In this matter of books quoted, my indebtedness is obvious and inevitable. I have endeavoured, indeed, to supply not only an outline of the whole subject, but also to indicate, by quotations and references, how that outline may be filled in by readers who find themselves sufficiently interested. In furnishing this guidance, which would have been useful to me at the beginning of my own studies, I must ask the indulgence of the many readers who-being already familiar with the literature—will not need it.

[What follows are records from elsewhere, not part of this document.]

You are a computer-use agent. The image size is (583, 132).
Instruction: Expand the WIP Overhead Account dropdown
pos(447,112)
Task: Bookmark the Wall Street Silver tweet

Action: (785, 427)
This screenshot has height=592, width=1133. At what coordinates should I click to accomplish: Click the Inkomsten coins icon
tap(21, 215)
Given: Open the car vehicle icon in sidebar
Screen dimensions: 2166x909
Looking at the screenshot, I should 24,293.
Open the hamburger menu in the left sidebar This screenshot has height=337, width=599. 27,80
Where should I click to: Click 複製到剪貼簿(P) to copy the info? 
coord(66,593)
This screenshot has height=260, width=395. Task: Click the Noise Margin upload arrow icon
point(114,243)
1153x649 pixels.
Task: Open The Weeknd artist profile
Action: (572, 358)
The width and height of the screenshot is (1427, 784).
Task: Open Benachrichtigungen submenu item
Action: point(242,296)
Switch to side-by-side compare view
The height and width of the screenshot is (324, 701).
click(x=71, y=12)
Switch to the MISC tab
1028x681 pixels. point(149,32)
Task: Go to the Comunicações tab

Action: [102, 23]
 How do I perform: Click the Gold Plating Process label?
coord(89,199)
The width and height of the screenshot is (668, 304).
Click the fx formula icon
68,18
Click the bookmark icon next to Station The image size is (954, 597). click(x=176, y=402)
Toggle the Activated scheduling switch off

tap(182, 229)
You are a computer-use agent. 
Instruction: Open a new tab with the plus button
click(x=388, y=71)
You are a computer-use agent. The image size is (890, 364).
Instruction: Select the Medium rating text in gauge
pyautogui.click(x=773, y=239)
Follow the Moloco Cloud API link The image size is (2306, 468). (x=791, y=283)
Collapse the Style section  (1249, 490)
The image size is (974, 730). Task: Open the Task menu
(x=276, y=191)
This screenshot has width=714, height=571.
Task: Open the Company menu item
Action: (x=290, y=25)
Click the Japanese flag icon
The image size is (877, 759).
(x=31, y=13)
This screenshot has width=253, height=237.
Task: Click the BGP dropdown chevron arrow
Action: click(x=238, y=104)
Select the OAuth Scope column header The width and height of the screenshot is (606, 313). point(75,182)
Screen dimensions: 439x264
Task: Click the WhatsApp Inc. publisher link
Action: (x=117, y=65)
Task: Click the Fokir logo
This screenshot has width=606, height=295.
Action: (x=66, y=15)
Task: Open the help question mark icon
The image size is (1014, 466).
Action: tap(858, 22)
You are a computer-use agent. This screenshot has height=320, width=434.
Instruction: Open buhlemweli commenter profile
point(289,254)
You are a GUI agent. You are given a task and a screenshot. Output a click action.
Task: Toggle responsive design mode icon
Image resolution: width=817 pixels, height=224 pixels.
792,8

One book there is, and one man's work, which I have perhaps not made adequately prominent, though quoting it in places. Emerson says somewhere: “Of Plato I hesitate to speak, lest there should be no end”; and the psychical researcher feels somewhat thus about F. W. H. Myers. Without him, the S.P.R. would never have been what it is, many active investigators would never have taken up the subject, and many books would never have been written. Our debt to him is quite beyond computation. Let the earnest student read his great work, "Human Personality and Its Survival of Bodily Death”, preferably in the unabridged two-volume edition, and he will find incomparably the most systematic and extensive presentation of psychical research up to the year 1900, when Myers died. It embodies the results of the investigation and reflection of a man of first-rate ability, who gave his life to pioneering in scientifically unsurveyed regions, well knowing that he thereby sacrificed place and fame during his lifetime. And, in addition to its systematic scientific presentment, it is a literary masterpiece of the first order. It has been well said that Myers's prose is equal to Ruskin's at its best; it was not surpassed, in its kind, by any writer of his century.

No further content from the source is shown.